Sometimes you can overbuild. So be careful of not doing that
AWS would put you into a tech stack. Need to find developers. Today, those languages are shifting and changing. Its expensive.
With WordPress, it’s great but its buggy. If it’s not maintained, you have to keep an ey eon it. There are integrations for WP, like Shopify, that we could customize. WordPress with Shopify could be a good option but do research to see
How does AWS integrate with other software?
You can host on nexus or other hosting platforms, but look at those too. If you have a lot of volume, you need to be sure you have the right hosting company.
HubSpot tools can be integrated (all encompassing), might be where we send our cards from.
Based on someone putting something in cart and sending it out.
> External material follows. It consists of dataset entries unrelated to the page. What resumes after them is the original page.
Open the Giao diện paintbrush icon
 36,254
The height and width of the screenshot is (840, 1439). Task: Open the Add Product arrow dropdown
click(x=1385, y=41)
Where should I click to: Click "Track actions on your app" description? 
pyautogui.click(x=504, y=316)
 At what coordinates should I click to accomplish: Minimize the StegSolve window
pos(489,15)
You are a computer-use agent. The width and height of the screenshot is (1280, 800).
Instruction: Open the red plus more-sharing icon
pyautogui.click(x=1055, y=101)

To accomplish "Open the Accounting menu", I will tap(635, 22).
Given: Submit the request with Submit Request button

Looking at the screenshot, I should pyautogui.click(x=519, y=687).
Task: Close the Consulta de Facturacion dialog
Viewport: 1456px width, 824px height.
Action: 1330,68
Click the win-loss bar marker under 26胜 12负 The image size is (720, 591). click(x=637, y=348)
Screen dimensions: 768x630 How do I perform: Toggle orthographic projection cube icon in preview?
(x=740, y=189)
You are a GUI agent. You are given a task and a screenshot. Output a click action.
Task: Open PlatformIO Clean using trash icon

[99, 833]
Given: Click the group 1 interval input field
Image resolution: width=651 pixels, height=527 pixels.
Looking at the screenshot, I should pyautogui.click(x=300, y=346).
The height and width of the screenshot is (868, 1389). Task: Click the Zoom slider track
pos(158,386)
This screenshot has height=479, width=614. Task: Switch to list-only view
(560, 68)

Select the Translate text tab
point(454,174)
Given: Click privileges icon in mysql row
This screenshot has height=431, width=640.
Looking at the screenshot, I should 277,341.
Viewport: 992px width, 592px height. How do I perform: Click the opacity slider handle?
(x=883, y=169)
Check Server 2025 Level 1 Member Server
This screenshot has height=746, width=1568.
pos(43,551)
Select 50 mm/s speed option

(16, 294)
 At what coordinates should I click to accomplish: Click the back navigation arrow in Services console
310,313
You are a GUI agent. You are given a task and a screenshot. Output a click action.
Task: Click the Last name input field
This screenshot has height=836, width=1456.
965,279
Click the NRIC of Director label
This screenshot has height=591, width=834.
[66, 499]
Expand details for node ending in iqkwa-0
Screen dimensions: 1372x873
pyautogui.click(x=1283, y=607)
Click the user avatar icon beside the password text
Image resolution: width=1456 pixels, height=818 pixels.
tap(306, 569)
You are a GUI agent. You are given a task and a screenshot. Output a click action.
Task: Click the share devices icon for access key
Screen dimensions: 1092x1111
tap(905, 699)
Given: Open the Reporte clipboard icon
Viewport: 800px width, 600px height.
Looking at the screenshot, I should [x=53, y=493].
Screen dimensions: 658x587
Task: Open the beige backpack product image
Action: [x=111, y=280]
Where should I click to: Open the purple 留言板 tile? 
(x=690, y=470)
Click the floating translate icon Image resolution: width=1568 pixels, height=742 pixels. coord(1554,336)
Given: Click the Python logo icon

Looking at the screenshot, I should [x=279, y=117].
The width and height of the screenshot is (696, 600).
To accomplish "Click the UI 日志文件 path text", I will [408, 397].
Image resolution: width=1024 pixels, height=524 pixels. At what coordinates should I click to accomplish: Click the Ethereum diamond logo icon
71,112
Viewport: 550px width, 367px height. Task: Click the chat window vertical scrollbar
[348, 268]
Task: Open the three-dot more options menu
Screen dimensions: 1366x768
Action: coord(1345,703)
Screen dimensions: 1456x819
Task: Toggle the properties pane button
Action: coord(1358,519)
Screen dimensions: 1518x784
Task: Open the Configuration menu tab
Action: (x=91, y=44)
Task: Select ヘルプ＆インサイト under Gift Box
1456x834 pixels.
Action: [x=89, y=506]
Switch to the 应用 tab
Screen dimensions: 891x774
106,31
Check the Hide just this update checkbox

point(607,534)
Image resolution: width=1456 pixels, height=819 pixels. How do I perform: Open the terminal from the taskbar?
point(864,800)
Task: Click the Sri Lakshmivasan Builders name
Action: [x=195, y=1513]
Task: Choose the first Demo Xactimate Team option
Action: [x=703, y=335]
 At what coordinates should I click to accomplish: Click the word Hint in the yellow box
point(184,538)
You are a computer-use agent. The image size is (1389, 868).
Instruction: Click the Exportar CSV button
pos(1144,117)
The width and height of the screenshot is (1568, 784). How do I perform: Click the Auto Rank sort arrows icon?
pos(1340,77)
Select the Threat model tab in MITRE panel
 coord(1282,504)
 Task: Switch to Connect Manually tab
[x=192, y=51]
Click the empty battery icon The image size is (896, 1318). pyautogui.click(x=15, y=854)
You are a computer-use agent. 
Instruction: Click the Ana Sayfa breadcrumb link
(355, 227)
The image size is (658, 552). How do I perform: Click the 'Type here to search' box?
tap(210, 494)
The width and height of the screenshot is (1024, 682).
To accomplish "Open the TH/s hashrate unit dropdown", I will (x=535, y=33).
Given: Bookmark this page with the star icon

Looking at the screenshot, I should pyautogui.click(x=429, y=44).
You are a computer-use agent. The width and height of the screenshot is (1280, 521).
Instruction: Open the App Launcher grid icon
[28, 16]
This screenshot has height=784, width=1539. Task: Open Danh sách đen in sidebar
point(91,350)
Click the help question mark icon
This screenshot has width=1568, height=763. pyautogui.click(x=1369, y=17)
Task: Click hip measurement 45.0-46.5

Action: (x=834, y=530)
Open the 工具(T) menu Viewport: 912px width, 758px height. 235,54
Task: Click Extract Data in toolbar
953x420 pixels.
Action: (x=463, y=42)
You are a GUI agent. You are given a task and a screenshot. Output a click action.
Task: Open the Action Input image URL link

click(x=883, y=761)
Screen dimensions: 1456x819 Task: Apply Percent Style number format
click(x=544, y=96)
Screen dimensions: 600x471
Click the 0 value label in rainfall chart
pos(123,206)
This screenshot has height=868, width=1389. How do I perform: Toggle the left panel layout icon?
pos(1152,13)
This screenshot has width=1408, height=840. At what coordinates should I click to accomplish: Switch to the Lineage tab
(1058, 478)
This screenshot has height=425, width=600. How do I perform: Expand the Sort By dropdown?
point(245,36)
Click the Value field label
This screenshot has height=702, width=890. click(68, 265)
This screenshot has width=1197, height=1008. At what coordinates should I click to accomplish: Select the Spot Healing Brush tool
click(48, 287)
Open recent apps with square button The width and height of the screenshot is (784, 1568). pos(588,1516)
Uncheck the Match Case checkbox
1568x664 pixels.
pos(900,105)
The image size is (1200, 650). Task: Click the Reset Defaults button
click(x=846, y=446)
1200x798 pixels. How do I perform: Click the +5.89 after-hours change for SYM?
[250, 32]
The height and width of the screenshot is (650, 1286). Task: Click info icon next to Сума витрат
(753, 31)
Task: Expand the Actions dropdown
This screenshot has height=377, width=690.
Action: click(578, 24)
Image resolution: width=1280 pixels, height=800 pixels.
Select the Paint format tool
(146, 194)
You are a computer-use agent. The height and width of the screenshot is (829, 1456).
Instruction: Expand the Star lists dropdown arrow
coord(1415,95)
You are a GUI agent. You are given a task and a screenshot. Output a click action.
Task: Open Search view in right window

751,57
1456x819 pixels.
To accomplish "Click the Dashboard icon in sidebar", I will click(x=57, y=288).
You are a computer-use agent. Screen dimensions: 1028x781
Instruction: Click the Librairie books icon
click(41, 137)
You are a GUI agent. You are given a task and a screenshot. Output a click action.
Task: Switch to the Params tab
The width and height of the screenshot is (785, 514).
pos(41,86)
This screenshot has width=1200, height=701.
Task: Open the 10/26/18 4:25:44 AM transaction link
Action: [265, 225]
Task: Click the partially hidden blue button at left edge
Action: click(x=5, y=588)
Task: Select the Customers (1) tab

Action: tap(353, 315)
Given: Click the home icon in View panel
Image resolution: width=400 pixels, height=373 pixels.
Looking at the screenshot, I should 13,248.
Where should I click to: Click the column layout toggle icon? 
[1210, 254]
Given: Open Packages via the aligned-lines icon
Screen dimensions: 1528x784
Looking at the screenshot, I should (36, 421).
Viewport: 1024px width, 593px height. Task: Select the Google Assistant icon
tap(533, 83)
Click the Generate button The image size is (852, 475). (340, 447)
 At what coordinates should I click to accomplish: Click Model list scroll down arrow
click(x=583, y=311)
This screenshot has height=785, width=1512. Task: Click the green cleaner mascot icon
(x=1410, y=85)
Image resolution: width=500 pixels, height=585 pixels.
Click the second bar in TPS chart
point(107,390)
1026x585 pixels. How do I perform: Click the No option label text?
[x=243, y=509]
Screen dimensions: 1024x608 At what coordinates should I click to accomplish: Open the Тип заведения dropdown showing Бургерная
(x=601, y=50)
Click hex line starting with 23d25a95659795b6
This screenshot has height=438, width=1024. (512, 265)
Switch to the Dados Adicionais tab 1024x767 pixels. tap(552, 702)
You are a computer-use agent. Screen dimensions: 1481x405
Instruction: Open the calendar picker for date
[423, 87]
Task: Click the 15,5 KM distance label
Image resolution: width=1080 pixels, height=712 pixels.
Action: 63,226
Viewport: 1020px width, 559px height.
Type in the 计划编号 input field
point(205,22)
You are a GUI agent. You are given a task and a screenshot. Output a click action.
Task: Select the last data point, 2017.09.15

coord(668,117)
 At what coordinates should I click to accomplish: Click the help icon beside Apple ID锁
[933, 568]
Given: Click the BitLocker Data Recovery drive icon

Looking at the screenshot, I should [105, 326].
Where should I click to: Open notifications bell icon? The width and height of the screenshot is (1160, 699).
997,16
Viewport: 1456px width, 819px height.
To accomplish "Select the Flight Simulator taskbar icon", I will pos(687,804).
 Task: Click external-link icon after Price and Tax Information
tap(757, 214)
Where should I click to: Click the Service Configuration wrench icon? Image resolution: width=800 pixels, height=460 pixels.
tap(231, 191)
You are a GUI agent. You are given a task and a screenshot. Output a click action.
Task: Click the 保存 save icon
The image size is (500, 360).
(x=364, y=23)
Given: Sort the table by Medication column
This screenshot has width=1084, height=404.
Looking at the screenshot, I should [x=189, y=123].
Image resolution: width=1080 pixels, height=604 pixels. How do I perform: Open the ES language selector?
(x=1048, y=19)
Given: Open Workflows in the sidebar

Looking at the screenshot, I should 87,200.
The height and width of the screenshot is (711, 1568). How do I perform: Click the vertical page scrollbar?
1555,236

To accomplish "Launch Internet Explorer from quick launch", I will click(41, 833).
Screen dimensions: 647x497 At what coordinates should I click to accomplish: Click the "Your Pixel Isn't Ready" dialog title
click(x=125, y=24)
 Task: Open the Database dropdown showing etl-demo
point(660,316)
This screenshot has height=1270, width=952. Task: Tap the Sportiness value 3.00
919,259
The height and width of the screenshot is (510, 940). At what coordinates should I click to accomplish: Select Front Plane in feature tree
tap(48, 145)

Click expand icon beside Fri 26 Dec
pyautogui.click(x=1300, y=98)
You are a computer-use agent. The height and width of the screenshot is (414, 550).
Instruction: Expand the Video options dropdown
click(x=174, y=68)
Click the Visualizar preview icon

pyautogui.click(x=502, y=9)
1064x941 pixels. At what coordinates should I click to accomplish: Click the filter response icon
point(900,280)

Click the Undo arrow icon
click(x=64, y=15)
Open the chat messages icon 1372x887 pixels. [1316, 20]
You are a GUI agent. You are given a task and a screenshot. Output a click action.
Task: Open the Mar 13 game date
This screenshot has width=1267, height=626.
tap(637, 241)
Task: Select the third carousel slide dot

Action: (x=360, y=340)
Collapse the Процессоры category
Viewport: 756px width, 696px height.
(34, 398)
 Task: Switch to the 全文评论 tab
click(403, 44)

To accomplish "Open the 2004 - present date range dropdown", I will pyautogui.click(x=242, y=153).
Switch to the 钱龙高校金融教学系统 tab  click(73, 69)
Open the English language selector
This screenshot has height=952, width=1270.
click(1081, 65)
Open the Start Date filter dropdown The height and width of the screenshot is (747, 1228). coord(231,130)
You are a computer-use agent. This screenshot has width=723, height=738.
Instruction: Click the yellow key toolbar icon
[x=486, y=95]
Look at HubSpot and figure out where you collect your customers and how you work with them on the back end?
CRM and Marketing Platforms are expensive, but you should be paying for them. Don’t use free programs.
Salesforce is an alternative to HubSpot, so is Marketo. Zoho, not a Salesforce, not a HubSpot, kind of a middleman.
With HubSpot, you have to hire a company to implement HubSpot. Can work with outside consultants to customize your HubSpot. Maybe build in a good consulting company to your pitch deck.
Can’t just buy software and work with it. You have to buy software and customize it to get the most out of it.
It’s good to consider tried and true platforms, as long as you’re not customizing to the point where they’re not those platforms anymore.
Ellucian suite (ticketing systems to get tech team to work). If go with HubSpot and Shopify you’ll need different things than if you’re building out.
For future, show work in a presentation mode.
Next meeting: usually Mondays at 7pm but Debbie’s not available Oct. 4th. Next meeting at 7pm on October 7th. Share the presentation with Debbie that day.
Send Debbie the deck (even if it’s huge), she wants to edit it. She wants the full deck, not separate decks.